* SHORT TASK: Reproduce every line of the data below verbatim, keeping each character and the original order unchanged.

[start DATA TO USE]

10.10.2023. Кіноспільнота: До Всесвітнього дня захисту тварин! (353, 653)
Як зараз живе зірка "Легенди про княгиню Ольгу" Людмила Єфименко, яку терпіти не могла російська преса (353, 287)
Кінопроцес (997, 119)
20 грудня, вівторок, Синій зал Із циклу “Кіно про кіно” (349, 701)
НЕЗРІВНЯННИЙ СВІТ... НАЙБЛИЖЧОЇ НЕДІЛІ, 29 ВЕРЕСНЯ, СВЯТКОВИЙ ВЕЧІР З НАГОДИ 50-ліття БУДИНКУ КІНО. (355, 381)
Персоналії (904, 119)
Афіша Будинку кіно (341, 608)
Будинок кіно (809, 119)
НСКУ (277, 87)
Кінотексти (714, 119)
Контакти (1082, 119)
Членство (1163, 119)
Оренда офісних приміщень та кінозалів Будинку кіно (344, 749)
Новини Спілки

[end DATA TO USE]

* ANSWER BELOW:
10.10.2023. Кіноспільнота: До Всесвітнього дня захисту тварин! (353, 653)
Як зараз живе зірка "Легенди про княгиню Ольгу" Людмила Єфименко, яку терпіти не могла російська преса (353, 287)
Кінопроцес (997, 119)
20 грудня, вівторок, Синій зал Із циклу “Кіно про кіно” (349, 701)
НЕЗРІВНЯННИЙ СВІТ... НАЙБЛИЖЧОЇ НЕДІЛІ, 29 ВЕРЕСНЯ, СВЯТКОВИЙ ВЕЧІР З НАГОДИ 50-ліття БУДИНКУ КІНО. (355, 381)
Персоналії (904, 119)
Афіша Будинку кіно (341, 608)
Будинок кіно (809, 119)
НСКУ (277, 87)
Кінотексти (714, 119)
Контакти (1082, 119)
Членство (1163, 119)
Оренда офісних приміщень та кінозалів Будинку кіно (344, 749)
Новини Спілки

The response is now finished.